[Start]

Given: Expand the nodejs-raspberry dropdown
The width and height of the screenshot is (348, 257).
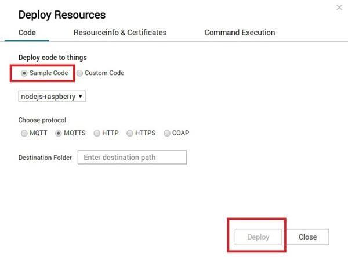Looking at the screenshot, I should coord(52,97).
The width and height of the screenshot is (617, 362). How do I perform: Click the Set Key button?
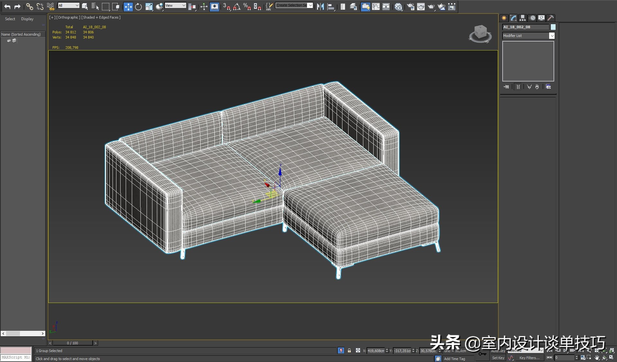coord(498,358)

[End]
[Start]

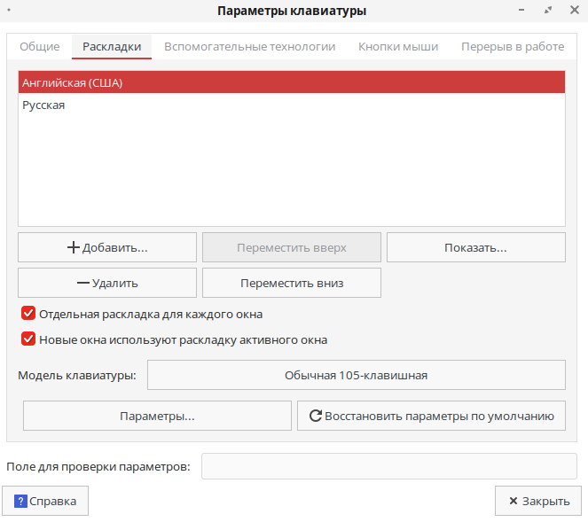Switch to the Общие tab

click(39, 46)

[End]
[Start]

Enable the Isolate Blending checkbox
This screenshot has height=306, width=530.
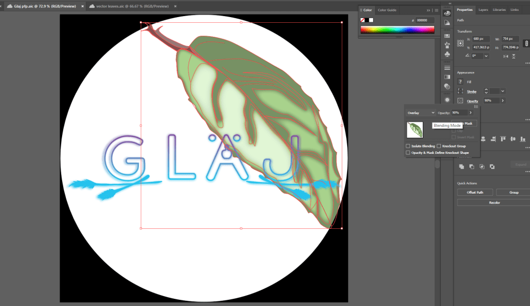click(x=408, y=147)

[End]

→ Goal of the exercise:
Locate every line in the entries above that contains the string "height" and copy each one. Letter case counts.

→ Answer to this problem:
The width and height of the screenshot is (348, 257).
The width and height of the screenshot is (617, 362). How do I perform: Click the Set Key button?
This screenshot has height=306, width=530.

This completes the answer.